Lynch, o mais particular cineasta a pensar nos seus processos criativos, falou da imagem de um pato que imagina quando pinta ou faz filmes, dizendo que há uma lógica muito precisa quando o observamos. Vemos o bico, com uma certa textura, assim como a cabeça e as plumas, e as suas patas maiores que o normal a parecerem borracha, para equilibrar um corpo grande e macio… a chave para o cineasta encontra-se nos olhos e o lugar onde se situam, naturalmente na cabeça – se estivessem no bico ficaria sobrecarregado, no corpo perder-se-iam, o seu lugar é mesmo na cabeça, colocados como uma pedra preciosa. Lynch diz então que o segredo é dar atenção aos pormenores que são essenciais para conferirem justeza à atmosfera de cada criação. Depois utilizará, no livro Em Busca do Grande Peixe, a metáfora do peixe para reflectir: “As ideias são como peixes. Se quisermos capturar peixes pequenos, podemos ficar pelas águas pouco profundas. Mas se quisermos capturar os peixes grandes, temos de ir mais fundo. Lá no fundo, os peixes são mais poderosos e mais puros. São enormes e abstractos. E são muito bonitos”. Ideias simples, talvez naifs, revelam-se expressivas de um realizador que, além da densidade absoluta dos seus filmes, tem ainda muito humor e procura a leveza com espírito.
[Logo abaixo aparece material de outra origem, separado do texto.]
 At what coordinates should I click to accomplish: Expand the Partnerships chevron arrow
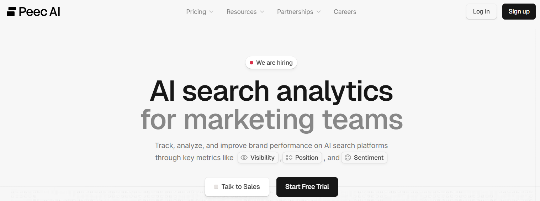click(x=319, y=12)
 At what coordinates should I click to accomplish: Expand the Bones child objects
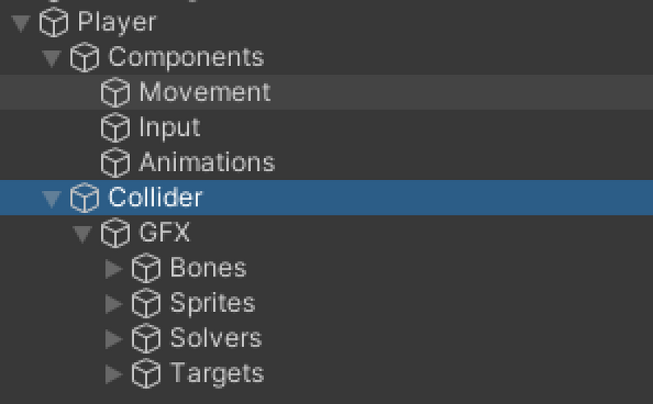click(x=114, y=268)
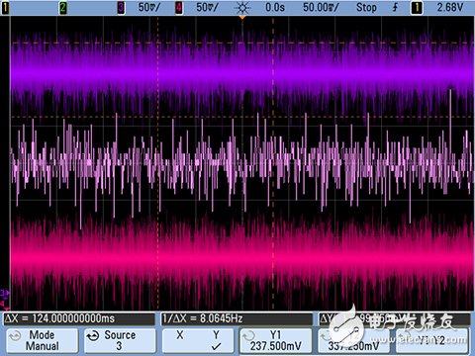This screenshot has height=356, width=475.
Task: Click the Y1 237.500mV cursor softkey
Action: (x=276, y=340)
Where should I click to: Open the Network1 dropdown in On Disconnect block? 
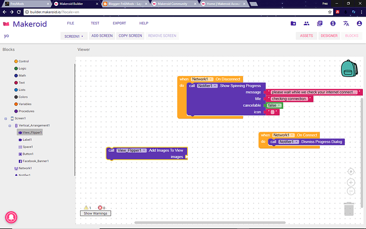point(202,79)
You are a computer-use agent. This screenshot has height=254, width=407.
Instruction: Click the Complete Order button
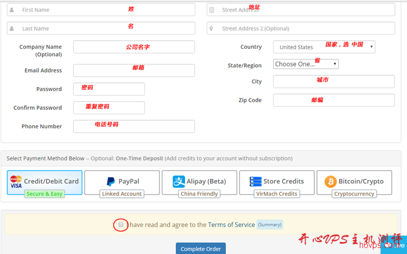(x=201, y=248)
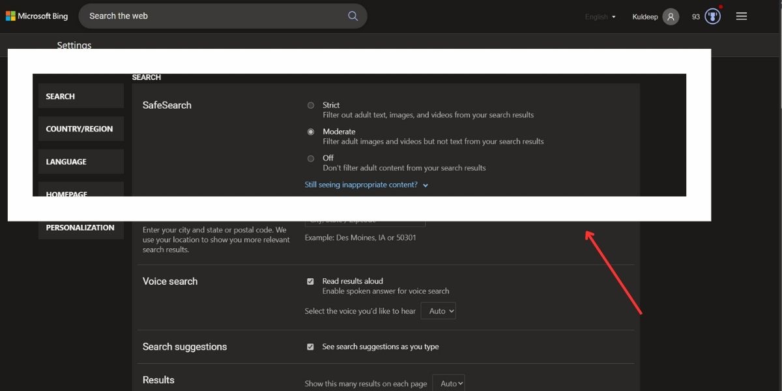The image size is (782, 391).
Task: Open the PERSONALIZATION settings tab
Action: [81, 227]
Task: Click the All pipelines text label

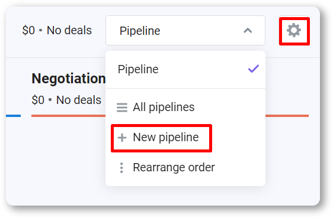Action: click(164, 108)
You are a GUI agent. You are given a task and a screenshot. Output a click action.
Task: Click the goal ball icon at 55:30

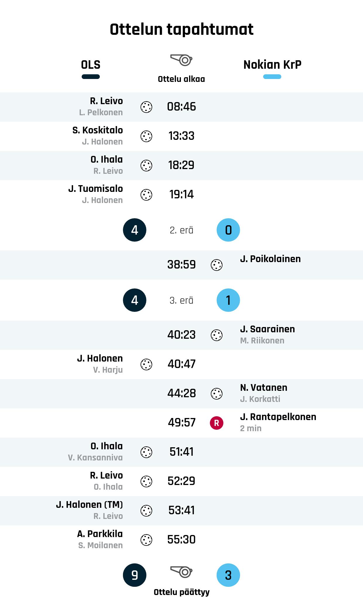[x=146, y=540]
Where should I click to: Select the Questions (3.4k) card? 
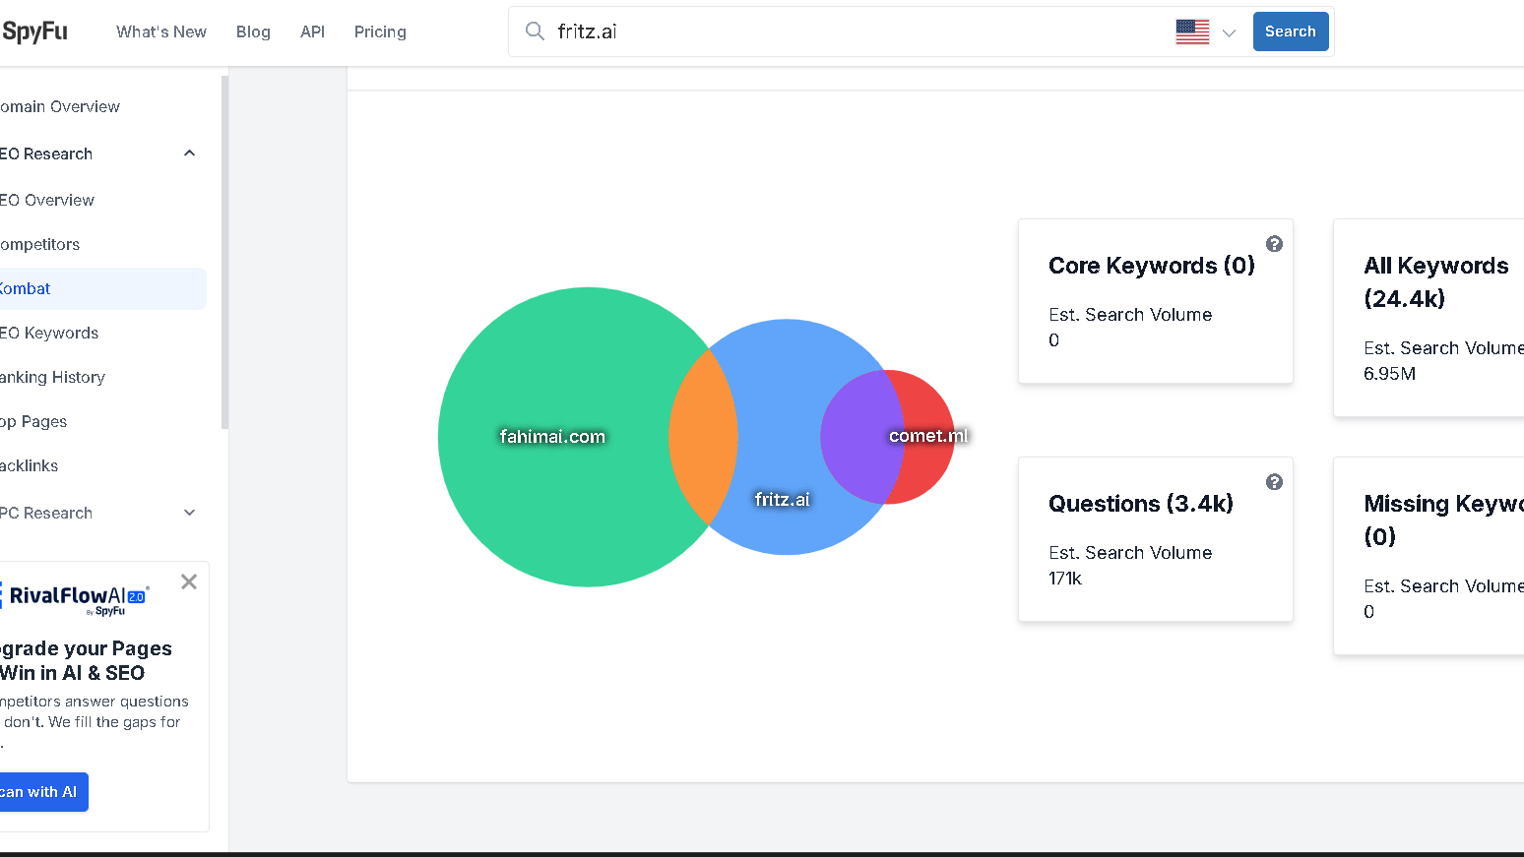[1155, 539]
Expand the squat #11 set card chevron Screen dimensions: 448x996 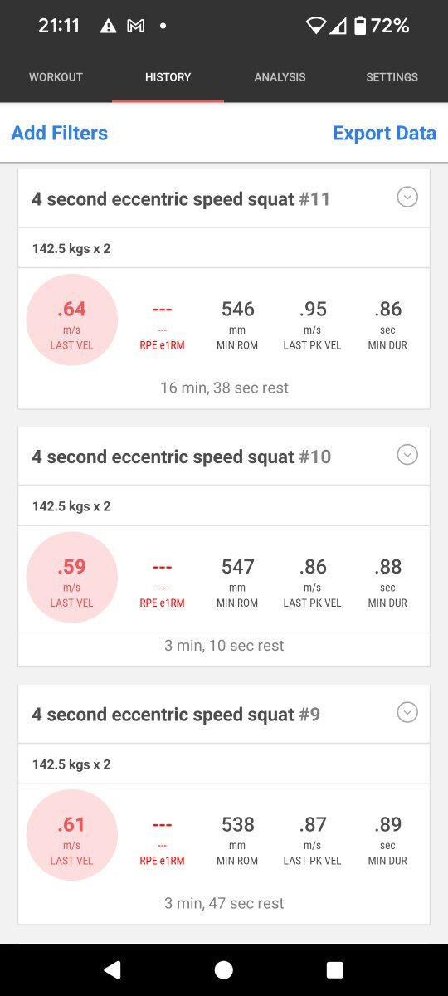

Blue Velvet acordará, por fim, a narrativa desta viagem, deste conto noir iniciático, na pacatez do jardim de Jeffrey. Blue Velvet acaba por ser único, fetichista e bem descarnado, obsessivo e penetrante, belo e intenso. Velas a arder, orelhas, ecos de fantasmas, distorções, sons (magníficos sons do sound designer Alan Splet, a quem é dedicado o filme) e músicas orgânicas (aveludadas e límpidas) deambulam na memória do filme e do espectador. Blue Velvet vive e volta a viver entre o pesadelo e o sonho.
Blue Velvet passa hoje, às 21h15, no Fila K Cineclube, na Escola Superior de Educação de Coimbra, no âmbito do ciclo “Film Noir a Cores”.